:: What to produce ::
For the records that follow, please set down exactly the lines between the one holding "1280x1200 pixels. How" and the one holding "Where should I", inclusive, and only those.
#### Listed records
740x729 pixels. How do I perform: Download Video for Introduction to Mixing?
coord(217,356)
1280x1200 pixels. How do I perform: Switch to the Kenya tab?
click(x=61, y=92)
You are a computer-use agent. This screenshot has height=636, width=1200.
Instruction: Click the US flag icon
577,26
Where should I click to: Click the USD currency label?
########
#### Listed records
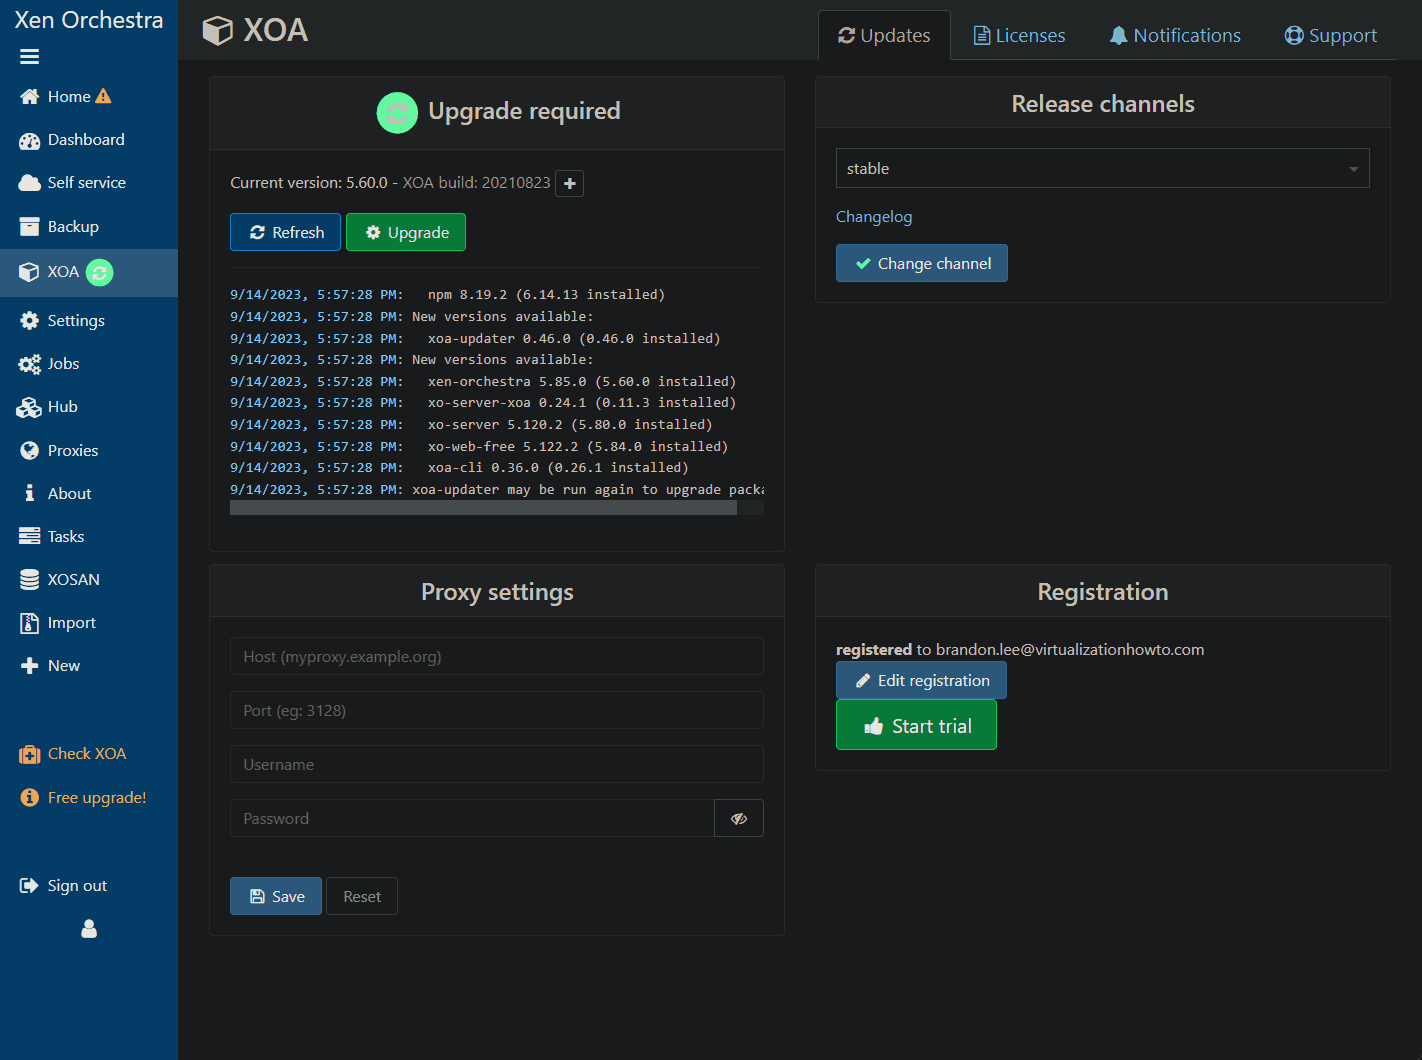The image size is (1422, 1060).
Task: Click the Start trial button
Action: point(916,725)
########
#### Listed records
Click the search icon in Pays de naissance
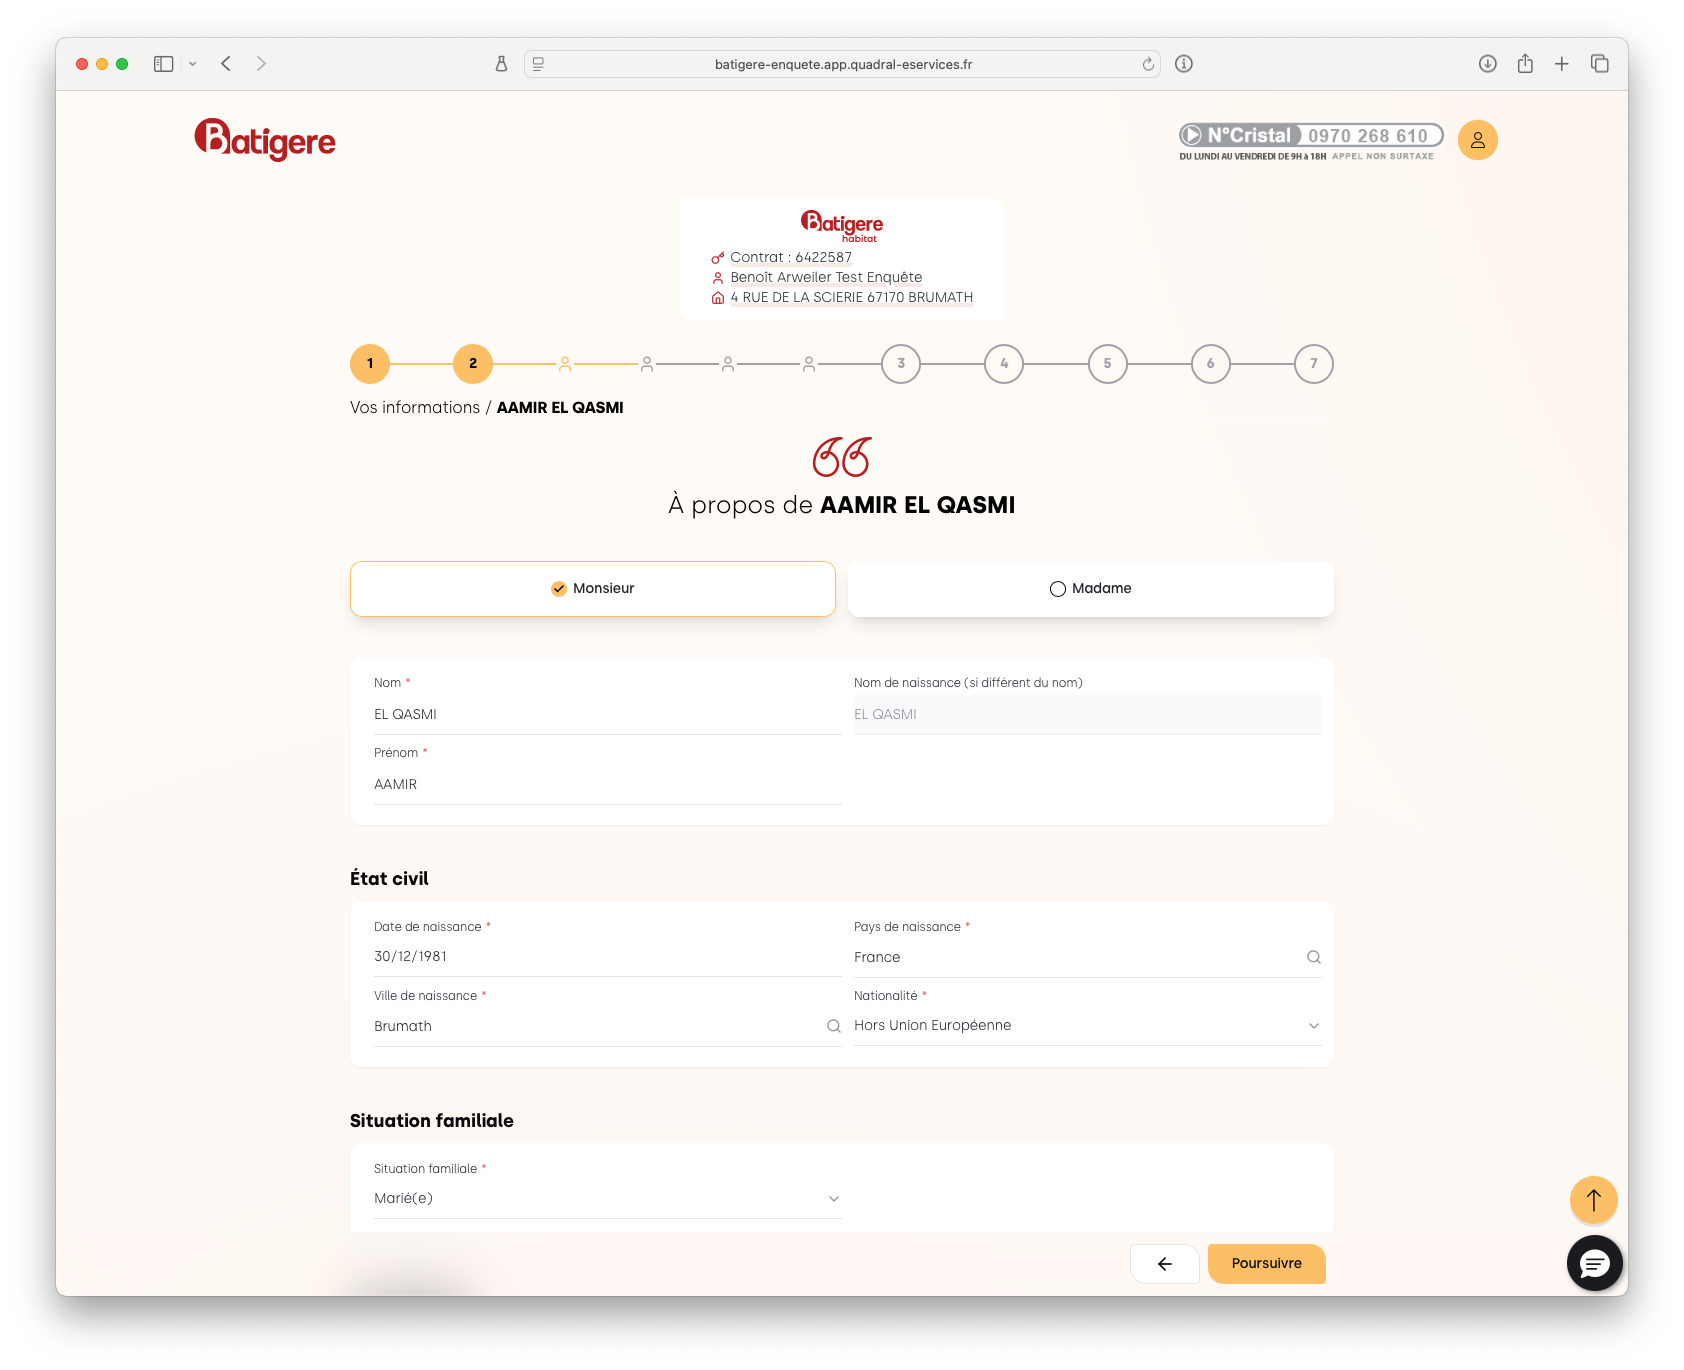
########
:: Response to this task ::
1280x1200 pixels. How do I perform: Switch to the Kenya tab?
click(x=61, y=92)
You are a computer-use agent. This screenshot has height=636, width=1200.
Instruction: Click the US flag icon
577,26
Where should I click to: Click the USD currency label?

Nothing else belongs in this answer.